[SHORT PROBLEM 1]
In the records below, quote everything from the line containing "Screen dimensions: 1200x467" down to the line containing "pos(123,338)", inclusive, keeping each line unchanged.

Studio album by Tenacious D
- Released: May 11, 2012
- Recorded: 2011–12
- Studios: Ocean Way Recording (Los Angeles, California), Record One (Sherman Oaks, California), The Loft (Los Angeles), Perfect Sound Studios (Los Angeles), Ocean Studio (Burbank, California), Dave's Room (Los Angeles), Blacksound (Pasadena, California), Kimbrough's (Los Angeles), Studio 606 (Los Angeles), Capital Recording Studios (Los Angeles)
- Genres: Comedy rock, hard rock, acoustic rock
- Length: 41:16
- Label: Columbia
- Producers: John Kimbrough, John King

Tenacious D chronology
| The Pick of Destiny (2006) | Rize of the Fenix (2012) | Jazz (2012) |

Singles from Rize of the Fenix
- "Rize of the Fenix" Released: March 27, 2012; "Low Hanging Fruit" Released: May 17, 2012; "Rock Is Dead" Released: May 30, 2012;

= Rize of the Fenix =

Rize of the Fenix is the third studio album by American rock band Tenacious D. Produced by John Kimbrough, it was released in North America on May 15, 2012 by Columbia Records. The album was nominated for a Grammy Award for Best Comedy Album at the 2013 ceremony.

[DATA]
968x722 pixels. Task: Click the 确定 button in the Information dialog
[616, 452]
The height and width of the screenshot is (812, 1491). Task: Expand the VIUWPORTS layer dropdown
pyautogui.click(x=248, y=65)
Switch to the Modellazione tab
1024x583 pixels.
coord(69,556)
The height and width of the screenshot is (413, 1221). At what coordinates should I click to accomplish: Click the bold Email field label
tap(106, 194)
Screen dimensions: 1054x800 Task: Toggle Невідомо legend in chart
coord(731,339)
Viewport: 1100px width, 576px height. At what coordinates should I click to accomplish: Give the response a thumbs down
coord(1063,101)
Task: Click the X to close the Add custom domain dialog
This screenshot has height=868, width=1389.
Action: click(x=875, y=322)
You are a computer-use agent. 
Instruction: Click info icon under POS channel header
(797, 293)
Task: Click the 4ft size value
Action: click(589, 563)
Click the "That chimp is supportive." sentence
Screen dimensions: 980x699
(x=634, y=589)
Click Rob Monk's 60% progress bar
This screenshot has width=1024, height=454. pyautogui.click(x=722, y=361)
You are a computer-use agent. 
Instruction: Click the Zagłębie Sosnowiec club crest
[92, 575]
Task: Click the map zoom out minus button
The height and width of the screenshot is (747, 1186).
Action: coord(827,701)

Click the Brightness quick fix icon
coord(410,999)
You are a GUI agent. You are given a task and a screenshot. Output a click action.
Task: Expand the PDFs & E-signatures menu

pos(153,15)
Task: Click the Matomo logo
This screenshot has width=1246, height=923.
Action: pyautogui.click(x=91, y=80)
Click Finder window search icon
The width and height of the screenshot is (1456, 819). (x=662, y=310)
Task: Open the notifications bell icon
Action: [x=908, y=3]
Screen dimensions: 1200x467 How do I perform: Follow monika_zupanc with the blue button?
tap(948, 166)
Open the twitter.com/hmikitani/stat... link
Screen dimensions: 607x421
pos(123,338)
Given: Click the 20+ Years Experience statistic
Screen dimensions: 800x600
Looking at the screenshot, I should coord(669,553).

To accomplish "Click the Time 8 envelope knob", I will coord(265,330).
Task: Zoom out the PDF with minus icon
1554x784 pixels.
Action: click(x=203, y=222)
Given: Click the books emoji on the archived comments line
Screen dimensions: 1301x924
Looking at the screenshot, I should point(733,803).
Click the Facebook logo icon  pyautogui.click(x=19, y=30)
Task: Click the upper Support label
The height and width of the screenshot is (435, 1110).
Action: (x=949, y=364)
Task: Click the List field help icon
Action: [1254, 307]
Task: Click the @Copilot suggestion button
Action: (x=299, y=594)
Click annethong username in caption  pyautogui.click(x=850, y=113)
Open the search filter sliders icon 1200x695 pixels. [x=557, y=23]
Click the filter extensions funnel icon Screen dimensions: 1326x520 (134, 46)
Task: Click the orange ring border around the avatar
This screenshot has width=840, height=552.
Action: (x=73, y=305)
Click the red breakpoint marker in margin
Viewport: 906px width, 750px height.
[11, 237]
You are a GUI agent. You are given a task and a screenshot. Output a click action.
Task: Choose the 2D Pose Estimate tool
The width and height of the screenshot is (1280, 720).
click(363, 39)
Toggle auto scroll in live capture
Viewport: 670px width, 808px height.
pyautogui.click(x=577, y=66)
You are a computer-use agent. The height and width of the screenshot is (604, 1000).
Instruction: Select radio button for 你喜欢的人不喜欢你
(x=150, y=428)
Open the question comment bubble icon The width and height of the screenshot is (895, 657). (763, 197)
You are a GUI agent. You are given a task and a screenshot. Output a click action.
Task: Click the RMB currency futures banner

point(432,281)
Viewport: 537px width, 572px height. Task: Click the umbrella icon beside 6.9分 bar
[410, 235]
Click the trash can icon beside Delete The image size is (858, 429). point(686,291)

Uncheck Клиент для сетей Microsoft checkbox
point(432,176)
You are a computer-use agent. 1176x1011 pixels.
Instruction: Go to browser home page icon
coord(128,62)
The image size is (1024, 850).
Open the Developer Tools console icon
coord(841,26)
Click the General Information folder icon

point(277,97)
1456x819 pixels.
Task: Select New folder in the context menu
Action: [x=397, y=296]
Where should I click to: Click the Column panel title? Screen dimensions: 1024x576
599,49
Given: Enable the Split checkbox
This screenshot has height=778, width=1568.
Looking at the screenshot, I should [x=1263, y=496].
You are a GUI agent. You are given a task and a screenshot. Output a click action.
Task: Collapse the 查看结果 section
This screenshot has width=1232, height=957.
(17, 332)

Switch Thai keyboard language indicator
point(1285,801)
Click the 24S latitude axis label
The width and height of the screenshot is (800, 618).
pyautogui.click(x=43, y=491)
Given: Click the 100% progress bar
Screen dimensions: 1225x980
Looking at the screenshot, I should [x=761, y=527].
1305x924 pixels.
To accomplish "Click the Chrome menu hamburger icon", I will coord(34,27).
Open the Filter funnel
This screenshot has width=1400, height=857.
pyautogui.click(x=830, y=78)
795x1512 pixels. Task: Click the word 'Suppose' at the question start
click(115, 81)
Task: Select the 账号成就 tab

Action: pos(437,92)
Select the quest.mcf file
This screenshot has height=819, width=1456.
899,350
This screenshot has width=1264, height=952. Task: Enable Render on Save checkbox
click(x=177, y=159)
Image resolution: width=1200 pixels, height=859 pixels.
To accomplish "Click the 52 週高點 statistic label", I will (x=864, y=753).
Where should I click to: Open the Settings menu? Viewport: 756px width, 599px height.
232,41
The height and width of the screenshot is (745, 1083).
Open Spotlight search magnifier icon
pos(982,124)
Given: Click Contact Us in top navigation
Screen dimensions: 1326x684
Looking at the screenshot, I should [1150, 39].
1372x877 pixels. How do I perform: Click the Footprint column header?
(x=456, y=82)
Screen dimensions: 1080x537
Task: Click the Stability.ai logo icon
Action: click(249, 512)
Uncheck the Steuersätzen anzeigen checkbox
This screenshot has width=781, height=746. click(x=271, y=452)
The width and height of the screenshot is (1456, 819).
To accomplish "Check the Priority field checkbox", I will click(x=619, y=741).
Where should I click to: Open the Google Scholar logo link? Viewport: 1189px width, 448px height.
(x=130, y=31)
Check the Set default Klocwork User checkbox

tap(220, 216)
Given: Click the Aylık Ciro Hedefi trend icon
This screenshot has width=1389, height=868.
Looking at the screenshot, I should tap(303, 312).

[SHORT PROBLEM 2]
Print everything from "Studio album by Tenacious" down to "Recording Studios (Los Angeles)" in the Rize of the Fenix album page above, word for word.

[TASK RESULT 1]
Screen dimensions: 1200x467 How do I perform: Follow monika_zupanc with the blue button?
tap(948, 166)
Open the twitter.com/hmikitani/stat... link
Screen dimensions: 607x421
pos(123,338)

[TASK RESULT 2]
Studio album by Tenacious D
- Released: May 11, 2012
- Recorded: 2011–12
- Studios: Ocean Way Recording (Los Angeles, California), Record One (Sherman Oaks, California), The Loft (Los Angeles), Perfect Sound Studios (Los Angeles), Ocean Studio (Burbank, California), Dave's Room (Los Angeles), Blacksound (Pasadena, California), Kimbrough's (Los Angeles), Studio 606 (Los Angeles), Capital Recording Studios (Los Angeles)